L'arte è il suo sogno nel cassetto anche se la laurea quinquiennale in Beni culturali con indirizzo storico-artistico la porta sui libri tutti i giorni per ore a preparare i concorsi pubblici attraverso i quali trovare un posto di lavoro. "Vorrei rimanere in Sardegna ma se sarà il caso mi sposterò". La sua formazione è iniziata al liceo Artistico di Oristano, dopo aver lasciato lo Scientifico. "La passione è nata a cinque anni e mezzo: mi avevano regalato un libro sulla pittura impressionistica che guardavo e riguardavo e allora l'anno successivo ho voluto che mi comprassero tele e tempere. Ho imparato a leggere, scrivere e dipingere. Sono figlia unica, i miei genitori hanno sempre lavorato entrambi e io, invece di guardare la tv, disegnavo". Insomma, era chiaro da subito che quella sarebbe stata la sua strada.
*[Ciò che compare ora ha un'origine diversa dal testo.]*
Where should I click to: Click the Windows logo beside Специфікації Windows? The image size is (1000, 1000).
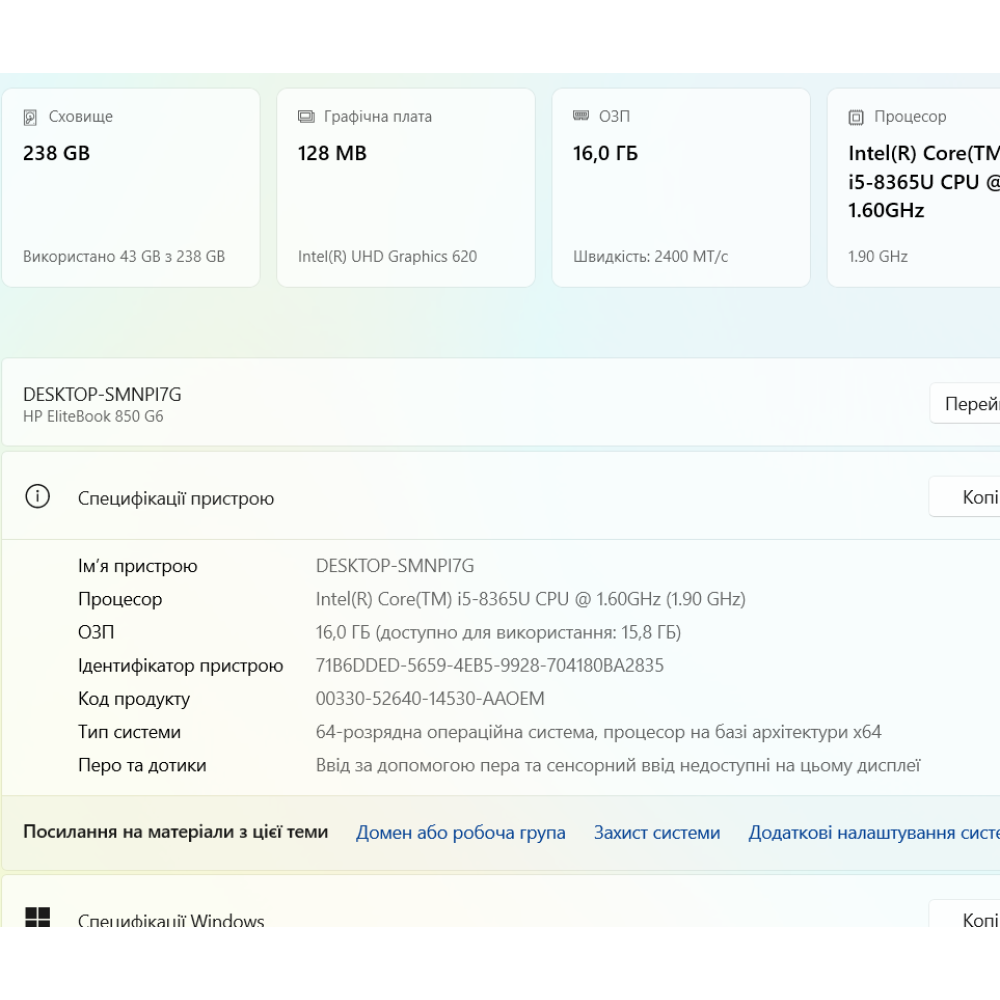(x=38, y=918)
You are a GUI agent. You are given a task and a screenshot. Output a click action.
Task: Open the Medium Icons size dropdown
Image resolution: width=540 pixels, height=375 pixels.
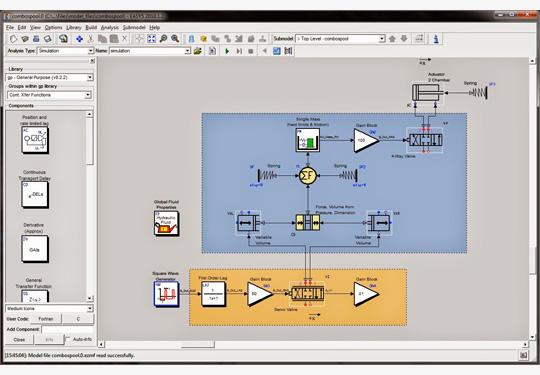pos(50,309)
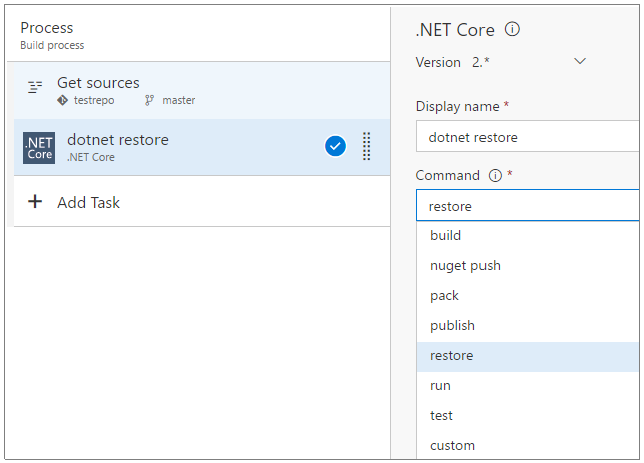Click the .NET Core task logo icon

pos(39,147)
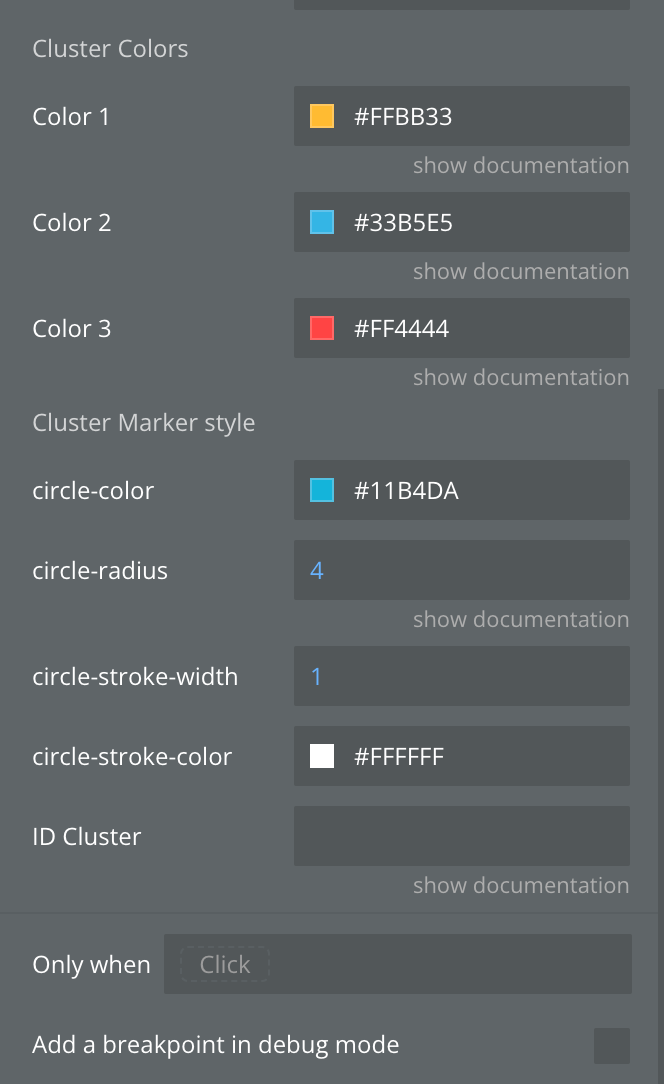Edit the #FF4444 hex value

[x=401, y=328]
Glielo dicevano anche i suoi insegnanti del liceo. "Mi viene talmente naturale che non ho bisogno di ragionarci sopra". Ha esposto i suoi lavori in diverse mostre nazionali e internazionali, soprattutto oltre Tirreno. "Qualcuna è stata inserita nei cataloghi con diversi artisti e ora sono in una permanente a Sanremo". Tra queste c'è un disegno dal titolo Stop the war ed è un esplicito riferimento al conflitto israelo-palestinese.

"La guerra secondo me non ha alcun senso, uccide innocenti per potere e questioni economiche". Un altro quadro ritrae una donna sfregiata. "Ho voluto ricordare in questo modo l'8 marzo in Medio oriente, la condizione femminile in alcune aree". Si intitola I'm princess un disegno toccante sulla lotta al cancro infantile. "Due anni fa è stato in mostra a Salerno, la rassegna era coordinata da Vittorio Sgarbi". Un bambino col sangue al naso e una lacrima sul volto grida invece No al bullismo.

Sempre temi impegnati dunque per una giovane donna che vuole provarci. "Quello dell'arte è un ambiente difficile, particolare, molto competitivo ma ho un carattere determinato".

Quanto all'operatrice sanitaria disegnata durante i giorni del lockdown non è stata esposta in una mostra ufficiale ma condivisa su Instagram. Non solo: dal Policlinico universitario di Monserrato si sono fatti vivi per vedere se quell'immagine potesse essere utilizzata in qualche modo, dal momento che veicola messaggi di orgoglio e speranza.

"Ho visto nella rete troppe foto di infermiere in lacrime e ritratti di donne in camice che abbracciano l'Italia con il capo chino. La mia sorride con gli occhi, è serena, trasmette positività. Penso sia fondamentale essere positivi, credere in chi si spende con il lavoro e la ricerca nel tentativo di farci stare bene".

Silvia Mascia a modo suo ci è già riuscita o almeno ha indicato la strada.